Problem statement:
Pull out, character for character, the lines of the material below from the line containing "Describe the element" to the line containing "at that location.", including both of those lines. Omit the pictures from your answer.

Input data:

══════

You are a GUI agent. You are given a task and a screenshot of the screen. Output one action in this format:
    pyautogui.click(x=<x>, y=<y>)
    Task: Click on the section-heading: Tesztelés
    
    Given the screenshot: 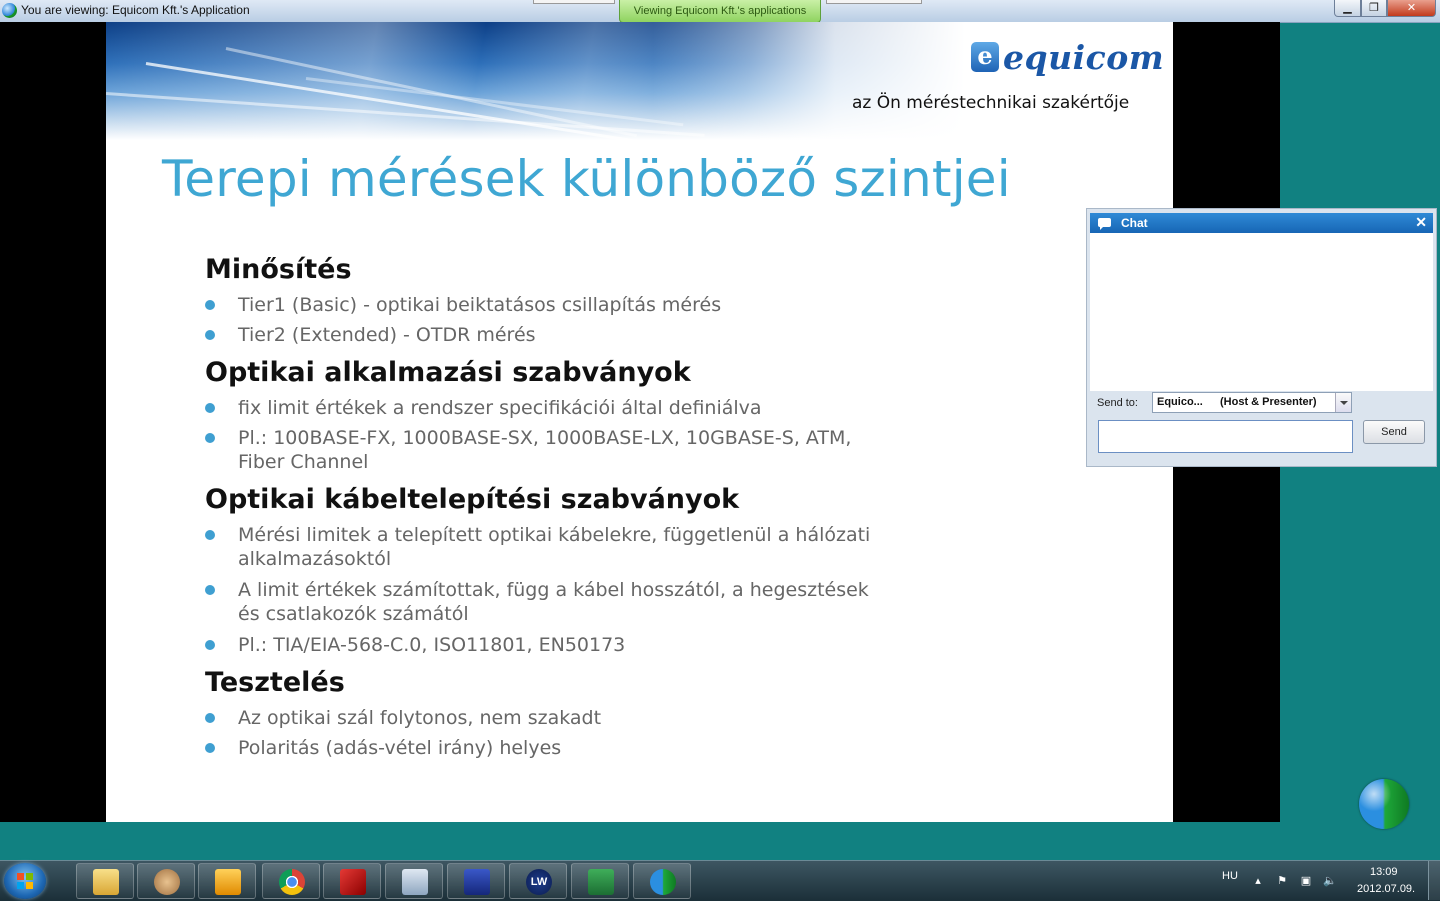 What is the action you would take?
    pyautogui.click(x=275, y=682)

══════

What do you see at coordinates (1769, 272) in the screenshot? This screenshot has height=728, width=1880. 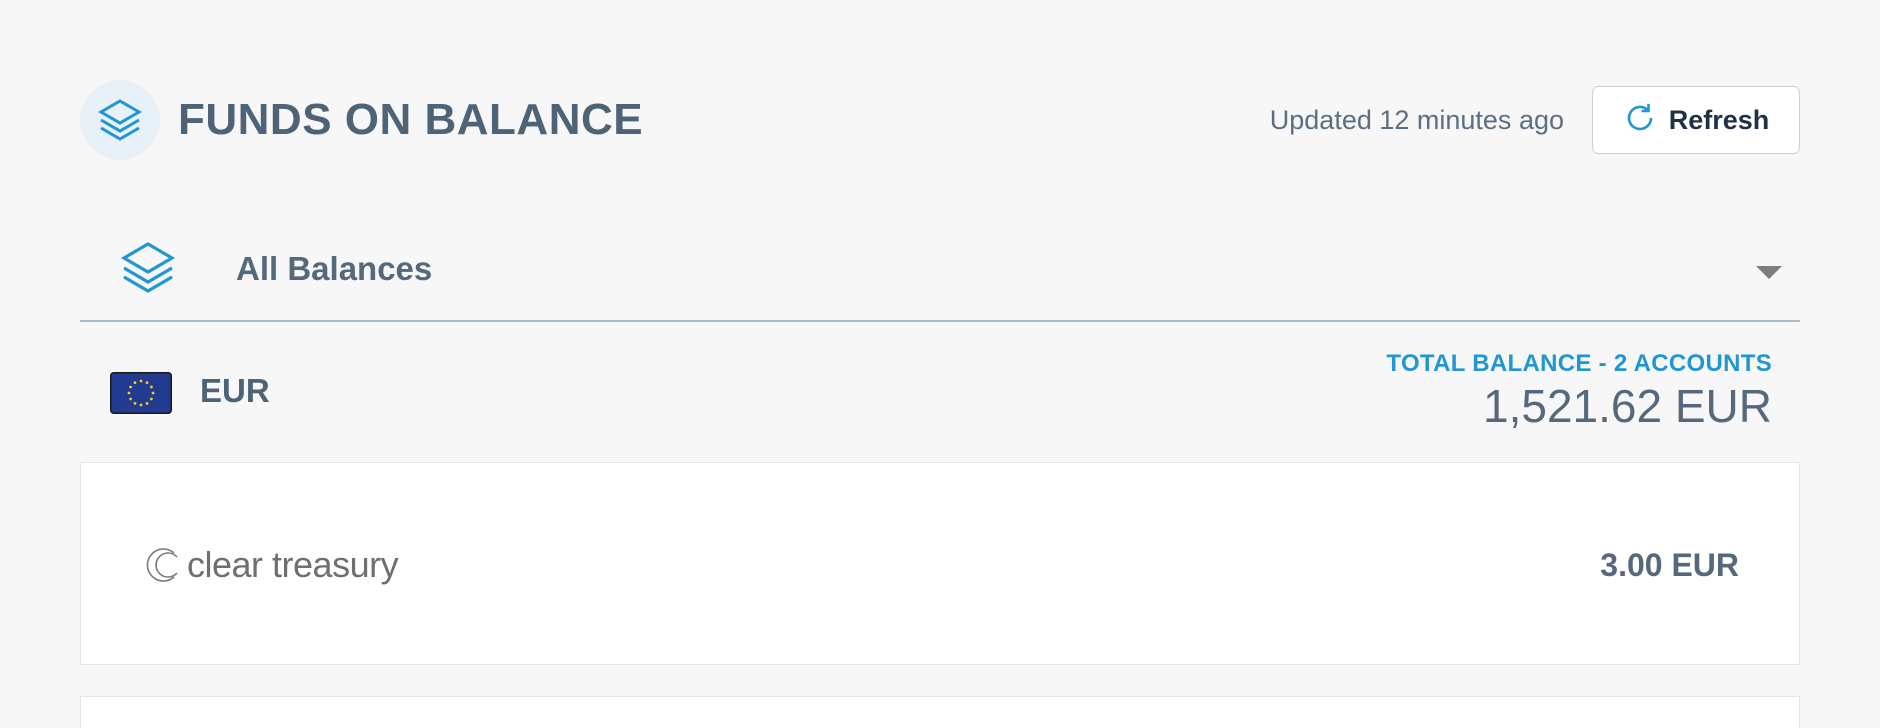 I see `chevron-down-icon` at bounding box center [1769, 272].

══════

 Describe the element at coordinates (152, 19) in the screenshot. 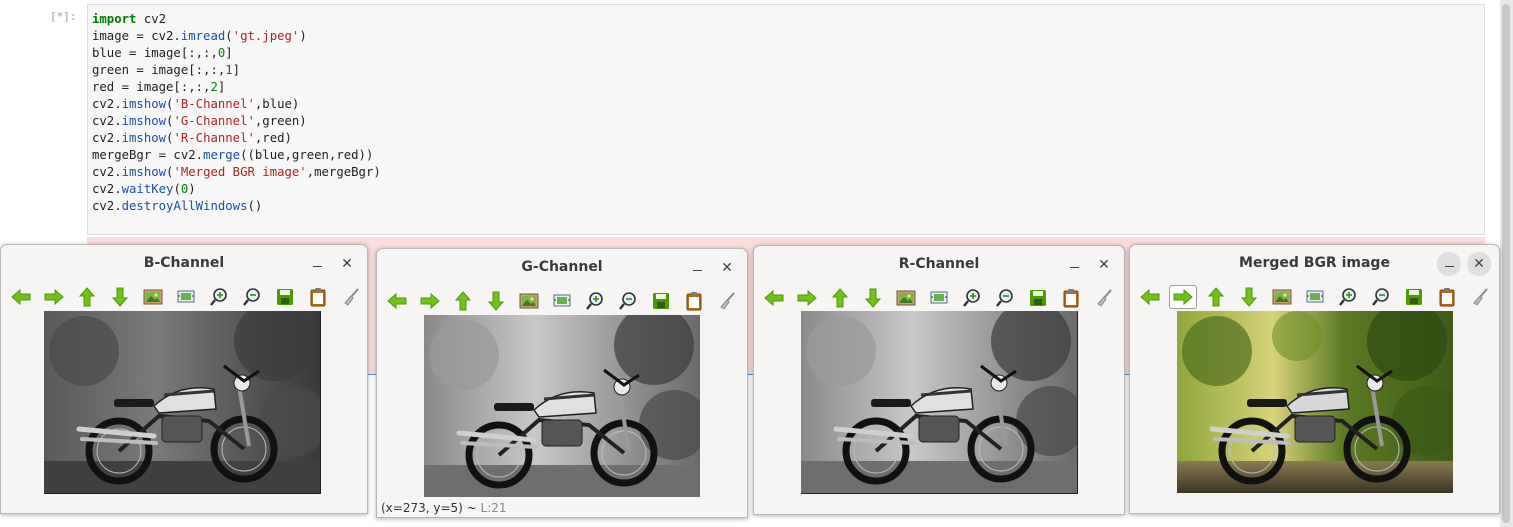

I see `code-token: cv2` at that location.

══════

Reply:
 Describe the element at coordinates (152, 19) in the screenshot. 

I see `code-token: cv2` at that location.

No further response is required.